Task instructions: Print the lines word for word, from the line containing "Where should I click to: Open the NU" through the last line.

(Stored records)
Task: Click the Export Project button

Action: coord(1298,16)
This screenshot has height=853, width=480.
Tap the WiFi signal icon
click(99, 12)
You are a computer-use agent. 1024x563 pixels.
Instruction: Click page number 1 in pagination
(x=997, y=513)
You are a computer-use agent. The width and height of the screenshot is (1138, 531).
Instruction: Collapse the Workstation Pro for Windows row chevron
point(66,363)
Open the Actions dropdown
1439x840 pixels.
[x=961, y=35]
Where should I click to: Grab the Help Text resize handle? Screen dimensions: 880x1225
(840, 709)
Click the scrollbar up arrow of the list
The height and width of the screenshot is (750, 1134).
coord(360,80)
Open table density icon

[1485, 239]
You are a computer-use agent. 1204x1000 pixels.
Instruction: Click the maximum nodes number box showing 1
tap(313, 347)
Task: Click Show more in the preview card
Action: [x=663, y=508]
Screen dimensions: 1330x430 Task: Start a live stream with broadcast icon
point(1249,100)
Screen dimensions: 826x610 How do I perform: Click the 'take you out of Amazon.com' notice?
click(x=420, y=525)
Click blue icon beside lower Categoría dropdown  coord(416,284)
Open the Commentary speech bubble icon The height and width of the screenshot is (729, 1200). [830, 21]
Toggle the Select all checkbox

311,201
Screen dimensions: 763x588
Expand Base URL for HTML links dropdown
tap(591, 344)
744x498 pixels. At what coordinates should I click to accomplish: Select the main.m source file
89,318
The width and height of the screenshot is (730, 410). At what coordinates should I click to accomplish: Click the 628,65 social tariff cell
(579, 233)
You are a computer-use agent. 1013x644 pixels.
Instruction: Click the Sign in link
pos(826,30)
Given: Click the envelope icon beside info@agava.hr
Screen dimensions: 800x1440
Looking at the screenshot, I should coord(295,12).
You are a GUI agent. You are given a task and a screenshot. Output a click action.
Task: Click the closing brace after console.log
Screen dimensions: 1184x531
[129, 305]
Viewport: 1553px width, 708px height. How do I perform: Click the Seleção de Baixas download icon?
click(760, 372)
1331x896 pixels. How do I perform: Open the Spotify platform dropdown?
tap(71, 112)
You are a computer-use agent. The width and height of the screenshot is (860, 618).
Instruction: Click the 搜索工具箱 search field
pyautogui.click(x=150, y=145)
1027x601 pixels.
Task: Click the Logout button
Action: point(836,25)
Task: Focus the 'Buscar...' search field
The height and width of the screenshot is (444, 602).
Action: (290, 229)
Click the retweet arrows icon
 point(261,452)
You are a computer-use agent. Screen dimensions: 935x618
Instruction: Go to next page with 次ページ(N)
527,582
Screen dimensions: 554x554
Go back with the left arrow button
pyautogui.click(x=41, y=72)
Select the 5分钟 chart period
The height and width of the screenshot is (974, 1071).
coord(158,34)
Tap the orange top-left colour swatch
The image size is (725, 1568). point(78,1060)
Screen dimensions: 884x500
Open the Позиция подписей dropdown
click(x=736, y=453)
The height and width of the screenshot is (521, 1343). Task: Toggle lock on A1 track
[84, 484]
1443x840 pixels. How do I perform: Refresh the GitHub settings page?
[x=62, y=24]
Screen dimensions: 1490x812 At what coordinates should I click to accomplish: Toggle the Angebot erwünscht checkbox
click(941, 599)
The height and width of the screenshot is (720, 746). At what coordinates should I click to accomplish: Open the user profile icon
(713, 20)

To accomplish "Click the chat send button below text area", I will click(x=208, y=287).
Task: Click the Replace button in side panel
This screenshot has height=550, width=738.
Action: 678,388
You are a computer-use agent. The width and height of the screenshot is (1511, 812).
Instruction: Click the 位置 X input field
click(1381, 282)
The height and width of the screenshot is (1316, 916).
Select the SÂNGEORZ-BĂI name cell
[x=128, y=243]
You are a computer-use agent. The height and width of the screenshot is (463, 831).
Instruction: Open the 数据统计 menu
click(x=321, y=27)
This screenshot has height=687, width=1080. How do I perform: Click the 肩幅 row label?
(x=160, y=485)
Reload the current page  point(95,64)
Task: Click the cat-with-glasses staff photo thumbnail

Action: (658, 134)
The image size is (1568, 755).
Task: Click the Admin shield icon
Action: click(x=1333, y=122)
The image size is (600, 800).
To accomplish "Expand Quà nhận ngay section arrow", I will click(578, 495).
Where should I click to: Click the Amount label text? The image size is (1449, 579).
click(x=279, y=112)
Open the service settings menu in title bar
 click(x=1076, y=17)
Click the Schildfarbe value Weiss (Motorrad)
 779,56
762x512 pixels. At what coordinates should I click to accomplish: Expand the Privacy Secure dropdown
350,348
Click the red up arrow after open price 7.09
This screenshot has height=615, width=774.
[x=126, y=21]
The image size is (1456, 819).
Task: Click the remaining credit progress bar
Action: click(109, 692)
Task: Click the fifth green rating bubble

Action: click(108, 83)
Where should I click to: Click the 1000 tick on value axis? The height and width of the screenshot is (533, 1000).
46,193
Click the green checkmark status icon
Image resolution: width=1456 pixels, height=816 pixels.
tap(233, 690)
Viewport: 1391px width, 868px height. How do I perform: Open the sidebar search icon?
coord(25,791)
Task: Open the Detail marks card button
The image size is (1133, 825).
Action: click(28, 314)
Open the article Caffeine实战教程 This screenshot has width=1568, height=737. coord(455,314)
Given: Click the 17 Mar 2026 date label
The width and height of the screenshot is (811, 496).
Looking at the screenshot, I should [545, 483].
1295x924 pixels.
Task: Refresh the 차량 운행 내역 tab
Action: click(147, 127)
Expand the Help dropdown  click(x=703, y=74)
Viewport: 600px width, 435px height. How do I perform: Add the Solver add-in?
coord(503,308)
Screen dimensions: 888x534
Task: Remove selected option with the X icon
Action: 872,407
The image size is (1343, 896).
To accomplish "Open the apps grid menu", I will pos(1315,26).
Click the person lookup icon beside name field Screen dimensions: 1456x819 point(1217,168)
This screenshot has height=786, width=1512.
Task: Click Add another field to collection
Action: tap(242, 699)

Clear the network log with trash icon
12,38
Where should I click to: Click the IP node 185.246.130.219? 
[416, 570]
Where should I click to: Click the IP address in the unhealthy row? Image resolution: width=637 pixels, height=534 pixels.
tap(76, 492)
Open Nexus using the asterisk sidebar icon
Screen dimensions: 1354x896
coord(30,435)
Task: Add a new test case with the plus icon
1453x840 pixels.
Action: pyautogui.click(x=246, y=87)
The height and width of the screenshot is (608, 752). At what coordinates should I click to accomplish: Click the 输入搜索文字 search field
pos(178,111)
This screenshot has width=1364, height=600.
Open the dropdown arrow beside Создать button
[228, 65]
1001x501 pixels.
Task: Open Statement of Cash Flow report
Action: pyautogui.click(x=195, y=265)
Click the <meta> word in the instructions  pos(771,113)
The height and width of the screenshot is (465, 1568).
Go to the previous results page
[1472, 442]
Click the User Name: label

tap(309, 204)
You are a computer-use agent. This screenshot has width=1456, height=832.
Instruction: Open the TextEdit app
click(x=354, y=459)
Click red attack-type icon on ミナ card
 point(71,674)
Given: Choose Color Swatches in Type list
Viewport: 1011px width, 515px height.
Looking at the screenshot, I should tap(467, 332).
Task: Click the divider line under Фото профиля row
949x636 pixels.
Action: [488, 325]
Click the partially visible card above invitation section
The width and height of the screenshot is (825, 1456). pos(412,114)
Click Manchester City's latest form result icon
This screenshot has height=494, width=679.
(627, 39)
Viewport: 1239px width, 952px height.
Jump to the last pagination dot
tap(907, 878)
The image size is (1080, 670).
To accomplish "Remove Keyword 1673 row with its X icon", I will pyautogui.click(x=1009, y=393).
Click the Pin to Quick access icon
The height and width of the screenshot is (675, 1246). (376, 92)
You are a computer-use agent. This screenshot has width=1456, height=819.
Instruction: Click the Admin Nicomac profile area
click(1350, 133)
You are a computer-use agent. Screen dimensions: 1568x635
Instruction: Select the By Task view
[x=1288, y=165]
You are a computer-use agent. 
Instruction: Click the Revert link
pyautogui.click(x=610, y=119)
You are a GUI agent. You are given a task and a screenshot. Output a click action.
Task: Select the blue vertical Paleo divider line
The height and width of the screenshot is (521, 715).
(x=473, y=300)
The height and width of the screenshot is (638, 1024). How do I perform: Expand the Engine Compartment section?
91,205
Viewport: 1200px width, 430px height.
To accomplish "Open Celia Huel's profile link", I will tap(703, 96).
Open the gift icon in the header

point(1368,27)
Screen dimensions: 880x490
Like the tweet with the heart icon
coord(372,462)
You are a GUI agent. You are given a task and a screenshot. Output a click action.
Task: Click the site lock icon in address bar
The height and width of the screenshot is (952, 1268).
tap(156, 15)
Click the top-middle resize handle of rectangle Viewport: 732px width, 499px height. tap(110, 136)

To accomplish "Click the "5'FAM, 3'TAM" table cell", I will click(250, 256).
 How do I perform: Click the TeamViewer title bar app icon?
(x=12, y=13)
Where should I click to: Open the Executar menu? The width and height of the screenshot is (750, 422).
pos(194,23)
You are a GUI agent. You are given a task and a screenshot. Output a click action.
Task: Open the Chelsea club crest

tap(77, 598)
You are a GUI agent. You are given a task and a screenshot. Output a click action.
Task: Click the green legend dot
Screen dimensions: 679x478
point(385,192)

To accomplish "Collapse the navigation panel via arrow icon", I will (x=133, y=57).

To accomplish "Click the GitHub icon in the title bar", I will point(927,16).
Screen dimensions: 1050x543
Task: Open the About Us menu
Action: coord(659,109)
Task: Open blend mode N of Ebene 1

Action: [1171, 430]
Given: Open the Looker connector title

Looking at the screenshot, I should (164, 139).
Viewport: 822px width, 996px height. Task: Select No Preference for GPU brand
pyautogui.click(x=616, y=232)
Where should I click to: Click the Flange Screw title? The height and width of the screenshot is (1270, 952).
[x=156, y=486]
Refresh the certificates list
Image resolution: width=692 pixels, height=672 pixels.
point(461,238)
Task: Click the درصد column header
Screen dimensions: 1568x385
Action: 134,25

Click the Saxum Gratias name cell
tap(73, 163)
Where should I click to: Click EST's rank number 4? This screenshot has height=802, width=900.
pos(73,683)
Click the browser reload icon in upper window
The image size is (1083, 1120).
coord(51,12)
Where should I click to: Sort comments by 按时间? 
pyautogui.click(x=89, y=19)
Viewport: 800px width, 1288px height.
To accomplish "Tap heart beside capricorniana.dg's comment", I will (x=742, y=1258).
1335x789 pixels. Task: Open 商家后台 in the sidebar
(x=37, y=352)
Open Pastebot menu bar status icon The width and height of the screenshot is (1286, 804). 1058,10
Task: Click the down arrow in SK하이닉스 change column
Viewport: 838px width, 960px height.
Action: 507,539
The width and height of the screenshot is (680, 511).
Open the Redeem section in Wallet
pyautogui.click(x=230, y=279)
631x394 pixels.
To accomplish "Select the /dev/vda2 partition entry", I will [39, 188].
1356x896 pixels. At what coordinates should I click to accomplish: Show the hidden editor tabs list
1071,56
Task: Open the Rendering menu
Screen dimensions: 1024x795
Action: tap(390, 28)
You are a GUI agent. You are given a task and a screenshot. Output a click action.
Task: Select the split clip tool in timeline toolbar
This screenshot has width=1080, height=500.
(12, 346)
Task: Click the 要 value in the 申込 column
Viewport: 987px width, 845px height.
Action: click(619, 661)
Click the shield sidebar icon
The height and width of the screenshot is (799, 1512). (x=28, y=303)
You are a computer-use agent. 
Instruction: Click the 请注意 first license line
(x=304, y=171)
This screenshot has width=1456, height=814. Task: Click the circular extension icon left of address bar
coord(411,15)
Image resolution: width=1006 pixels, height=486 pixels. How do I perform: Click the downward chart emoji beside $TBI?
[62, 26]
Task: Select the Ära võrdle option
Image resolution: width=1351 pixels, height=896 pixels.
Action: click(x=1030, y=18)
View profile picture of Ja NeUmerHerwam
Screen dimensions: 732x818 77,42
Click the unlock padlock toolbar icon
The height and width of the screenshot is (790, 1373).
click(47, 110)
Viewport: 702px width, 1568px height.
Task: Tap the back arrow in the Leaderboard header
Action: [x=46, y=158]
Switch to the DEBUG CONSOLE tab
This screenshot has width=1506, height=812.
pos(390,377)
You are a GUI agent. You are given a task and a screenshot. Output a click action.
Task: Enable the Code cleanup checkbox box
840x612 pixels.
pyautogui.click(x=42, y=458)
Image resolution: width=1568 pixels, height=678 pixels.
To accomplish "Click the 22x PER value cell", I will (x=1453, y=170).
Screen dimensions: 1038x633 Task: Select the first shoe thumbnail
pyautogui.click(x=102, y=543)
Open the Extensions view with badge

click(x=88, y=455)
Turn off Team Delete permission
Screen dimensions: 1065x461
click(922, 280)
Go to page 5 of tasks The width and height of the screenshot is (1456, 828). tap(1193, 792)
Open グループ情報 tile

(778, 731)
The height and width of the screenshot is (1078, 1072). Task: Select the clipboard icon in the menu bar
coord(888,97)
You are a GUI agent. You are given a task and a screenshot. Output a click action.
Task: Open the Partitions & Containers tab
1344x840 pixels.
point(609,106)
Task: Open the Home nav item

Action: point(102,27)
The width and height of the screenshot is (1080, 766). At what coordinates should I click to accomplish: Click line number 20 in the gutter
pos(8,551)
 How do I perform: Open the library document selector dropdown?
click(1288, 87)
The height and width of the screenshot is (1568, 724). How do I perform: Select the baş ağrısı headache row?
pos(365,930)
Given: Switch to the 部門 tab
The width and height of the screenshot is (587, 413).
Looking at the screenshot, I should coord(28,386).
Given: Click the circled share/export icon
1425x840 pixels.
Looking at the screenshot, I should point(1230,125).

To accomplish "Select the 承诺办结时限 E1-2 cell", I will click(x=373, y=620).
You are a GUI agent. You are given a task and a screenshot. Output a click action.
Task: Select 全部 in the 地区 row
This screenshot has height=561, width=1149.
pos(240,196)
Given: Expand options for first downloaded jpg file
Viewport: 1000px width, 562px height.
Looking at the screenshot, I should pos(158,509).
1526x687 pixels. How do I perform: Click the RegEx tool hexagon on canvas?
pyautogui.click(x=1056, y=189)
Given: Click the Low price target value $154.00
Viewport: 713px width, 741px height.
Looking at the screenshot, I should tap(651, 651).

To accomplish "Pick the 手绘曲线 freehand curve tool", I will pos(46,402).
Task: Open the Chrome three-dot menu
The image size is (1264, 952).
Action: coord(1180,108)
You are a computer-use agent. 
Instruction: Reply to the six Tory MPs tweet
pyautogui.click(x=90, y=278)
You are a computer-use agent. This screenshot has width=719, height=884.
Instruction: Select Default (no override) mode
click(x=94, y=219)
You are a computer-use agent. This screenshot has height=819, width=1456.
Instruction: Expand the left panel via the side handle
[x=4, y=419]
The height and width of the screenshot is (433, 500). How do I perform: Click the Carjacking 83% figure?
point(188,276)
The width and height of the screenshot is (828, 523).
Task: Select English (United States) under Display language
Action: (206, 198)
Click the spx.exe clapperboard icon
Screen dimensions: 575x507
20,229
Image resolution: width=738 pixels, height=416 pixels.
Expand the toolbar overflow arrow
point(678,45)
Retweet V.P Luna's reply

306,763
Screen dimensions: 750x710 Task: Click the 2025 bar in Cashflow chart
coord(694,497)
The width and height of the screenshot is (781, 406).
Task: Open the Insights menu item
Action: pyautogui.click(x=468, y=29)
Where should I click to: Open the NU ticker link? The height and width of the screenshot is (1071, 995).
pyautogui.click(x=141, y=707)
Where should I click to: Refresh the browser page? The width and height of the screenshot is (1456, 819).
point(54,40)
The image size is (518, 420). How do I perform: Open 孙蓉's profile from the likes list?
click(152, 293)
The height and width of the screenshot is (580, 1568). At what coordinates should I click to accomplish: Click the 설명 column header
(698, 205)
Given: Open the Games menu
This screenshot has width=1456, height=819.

Task output:
Where should I click to: Open the NU ticker link? The height and width of the screenshot is (1071, 995).
pyautogui.click(x=141, y=707)
Where should I click to: Refresh the browser page? The width and height of the screenshot is (1456, 819).
point(54,40)
The image size is (518, 420). How do I perform: Open 孙蓉's profile from the likes list?
click(152, 293)
The height and width of the screenshot is (580, 1568). At what coordinates should I click to accomplish: Click the 설명 column header
(698, 205)
Given: Open the Games menu
This screenshot has width=1456, height=819.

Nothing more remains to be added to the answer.